Directions: Within the data that follows, set down exactly the lines from the one containing "This screenshot has width=1368, height=918." through the one containing "Open the Hardware", both ends included.

The data:
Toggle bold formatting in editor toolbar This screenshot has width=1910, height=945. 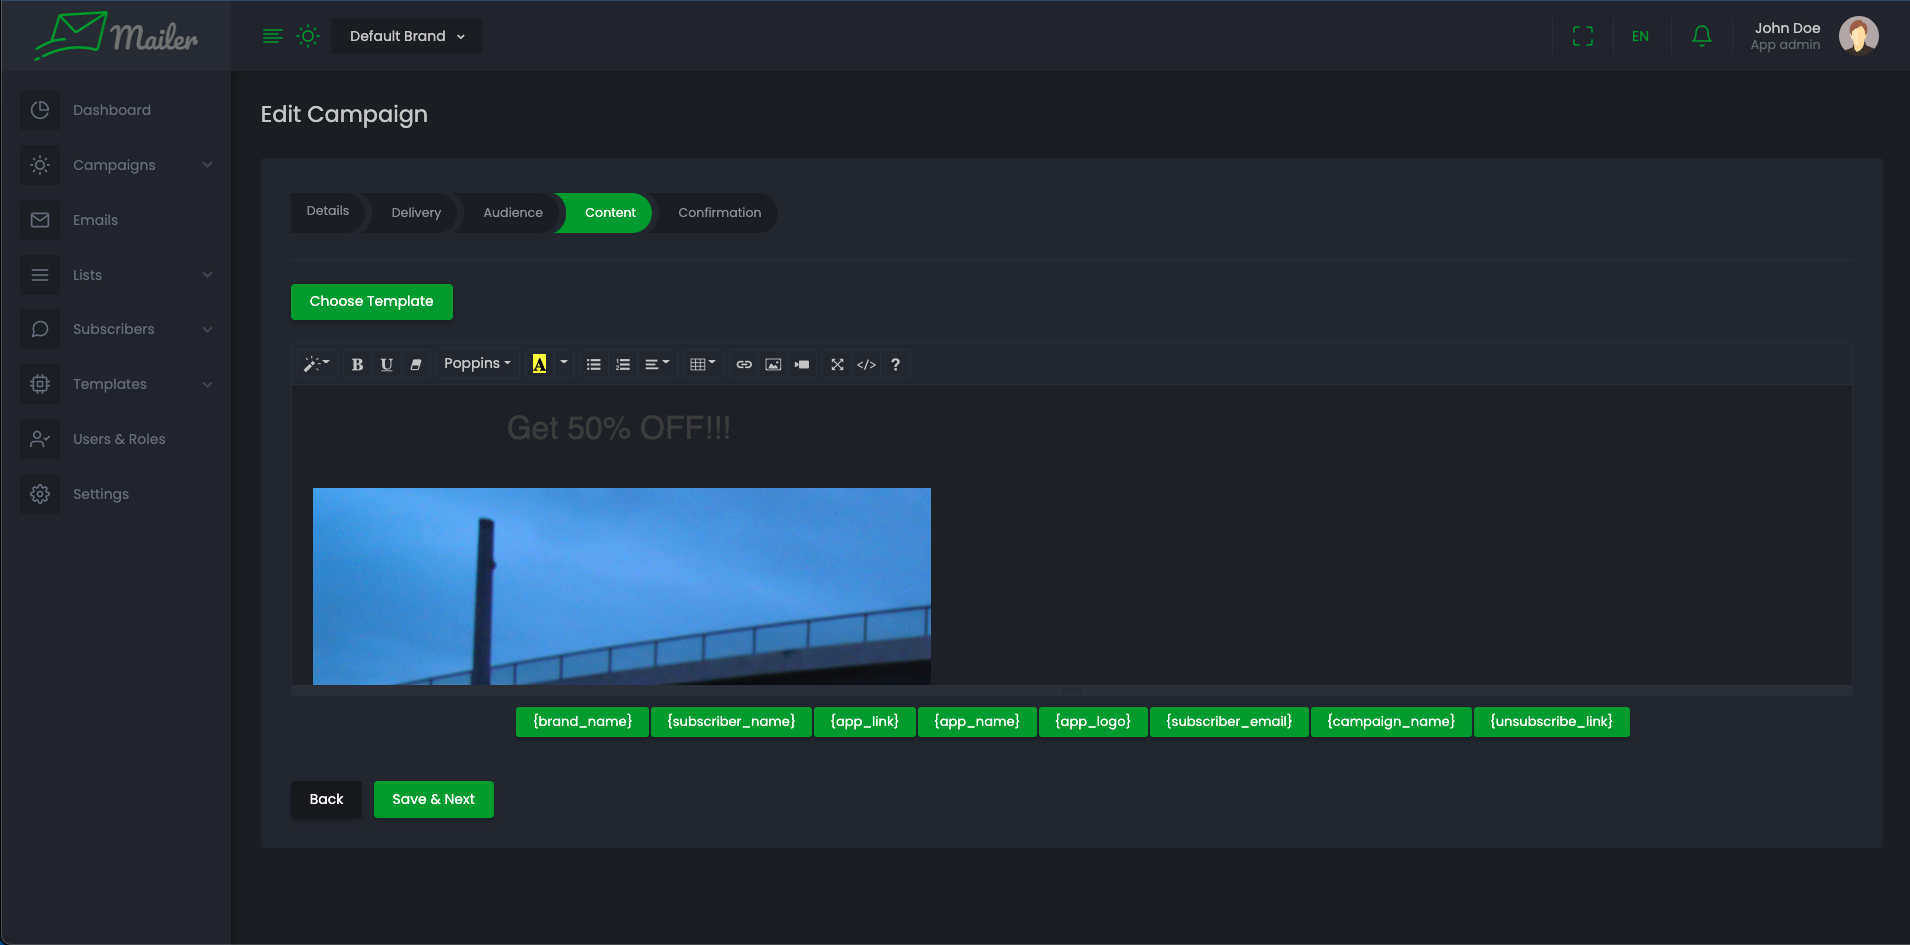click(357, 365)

--

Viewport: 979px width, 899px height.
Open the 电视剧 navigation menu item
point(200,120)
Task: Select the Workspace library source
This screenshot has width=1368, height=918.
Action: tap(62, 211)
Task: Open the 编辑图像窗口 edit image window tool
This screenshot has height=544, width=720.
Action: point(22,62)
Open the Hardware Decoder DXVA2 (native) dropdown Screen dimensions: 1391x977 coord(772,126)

Written answer:
This screenshot has width=1368, height=918.
Action: tap(62, 211)
Task: Open the 编辑图像窗口 edit image window tool
This screenshot has height=544, width=720.
Action: point(22,62)
Open the Hardware Decoder DXVA2 (native) dropdown Screen dimensions: 1391x977 coord(772,126)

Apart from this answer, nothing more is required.